---------- Supplied material

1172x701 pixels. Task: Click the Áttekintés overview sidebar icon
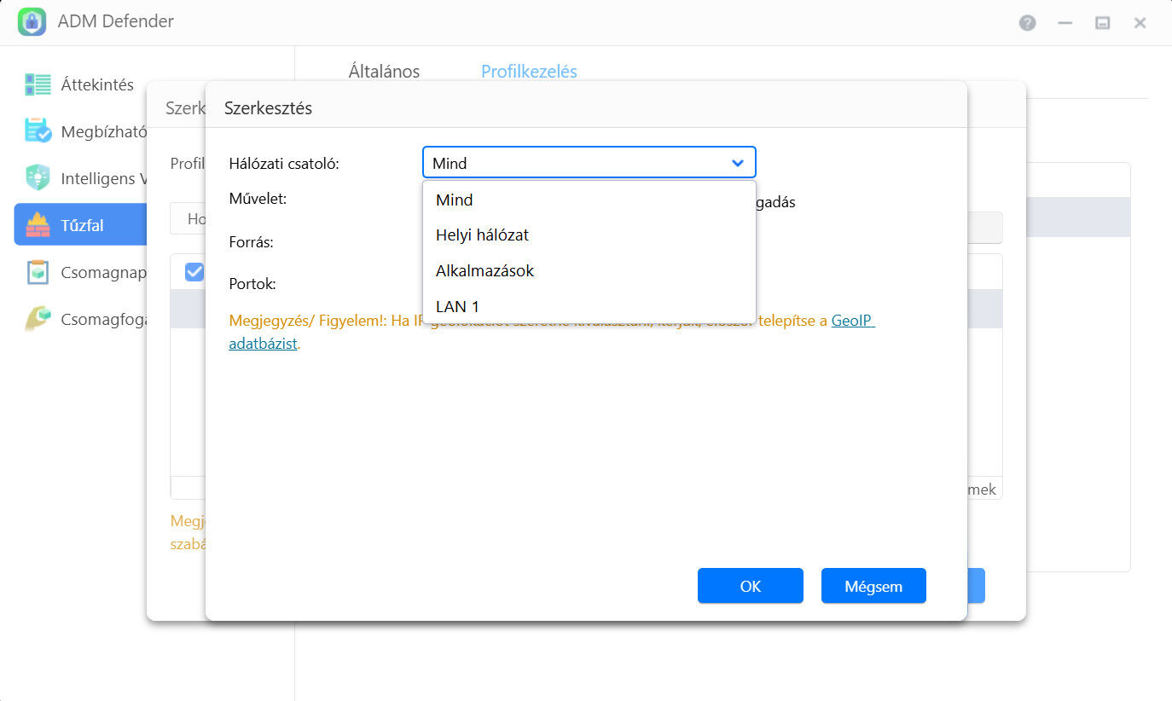click(x=38, y=85)
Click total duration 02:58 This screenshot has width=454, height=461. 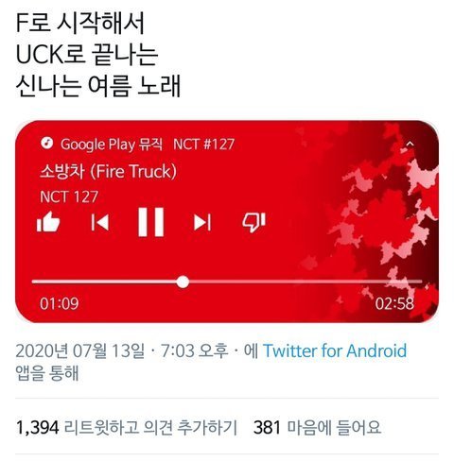click(x=394, y=303)
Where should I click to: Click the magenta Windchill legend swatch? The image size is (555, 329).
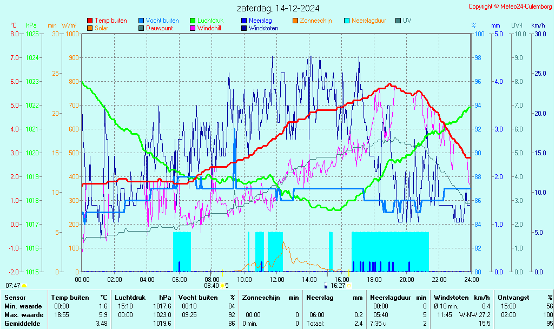[193, 28]
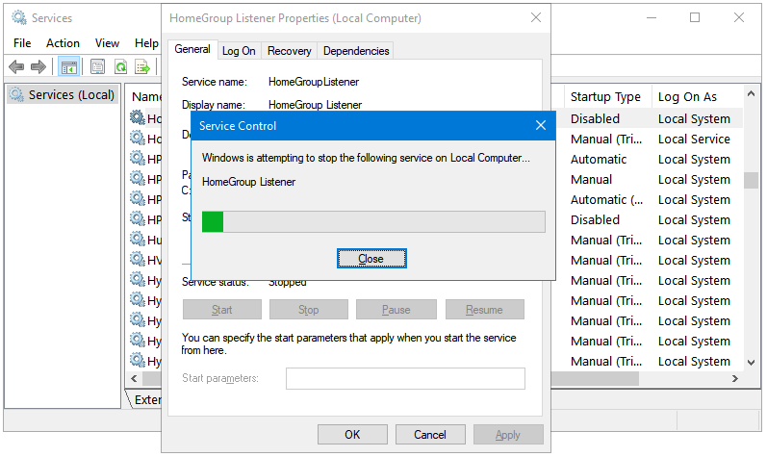The width and height of the screenshot is (767, 457).
Task: Open the Dependencies tab
Action: 356,51

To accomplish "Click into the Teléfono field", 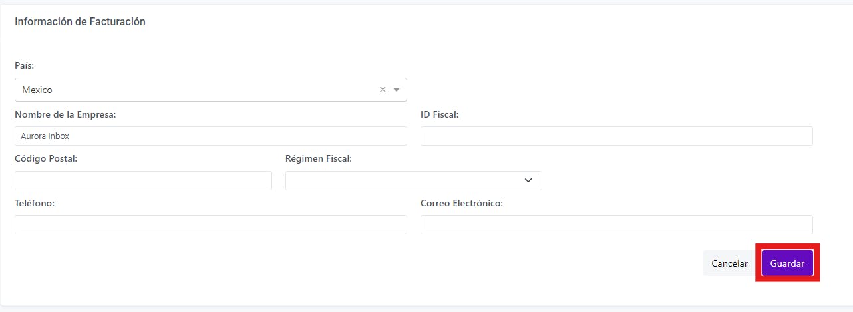I will click(x=211, y=224).
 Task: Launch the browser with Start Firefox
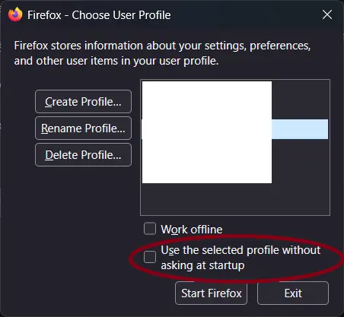(211, 293)
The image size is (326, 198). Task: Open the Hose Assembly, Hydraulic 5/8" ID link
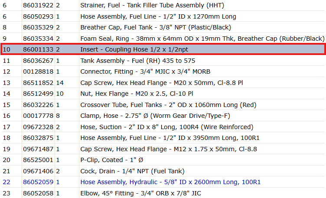[170, 182]
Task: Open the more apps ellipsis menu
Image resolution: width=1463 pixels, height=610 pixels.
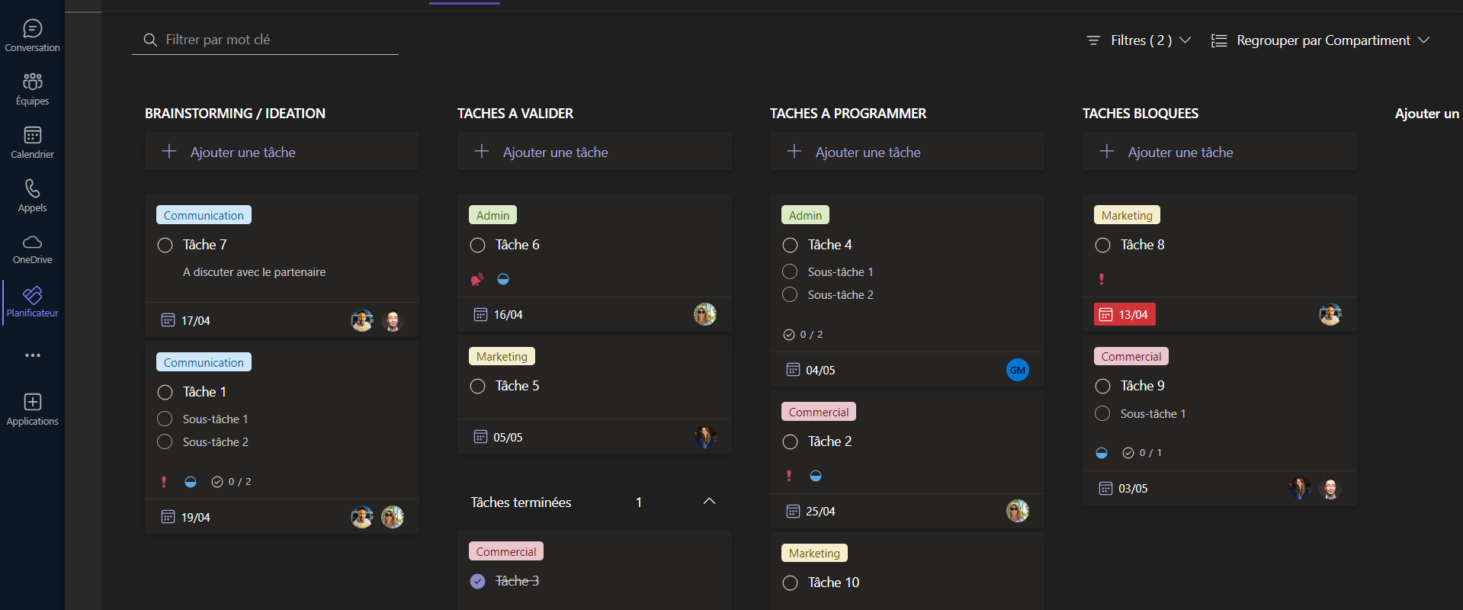Action: pos(32,355)
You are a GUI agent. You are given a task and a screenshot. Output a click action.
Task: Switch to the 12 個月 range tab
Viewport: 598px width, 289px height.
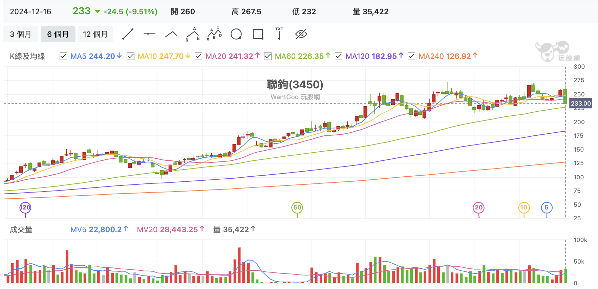[95, 34]
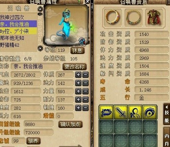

--------------------

*Exercise aim*
Output the stretch of the material from the line containing "Task: Open the more apps ellipsis menu" through the line containing "Action: pos(32,355)" as a JSON list of strings, one per line, with blank lines omitted. Leave the pictures out.

*Output*
[
  "Task: Open the more apps ellipsis menu",
  "Image resolution: width=1463 pixels, height=610 pixels.",
  "Action: pos(32,355)"
]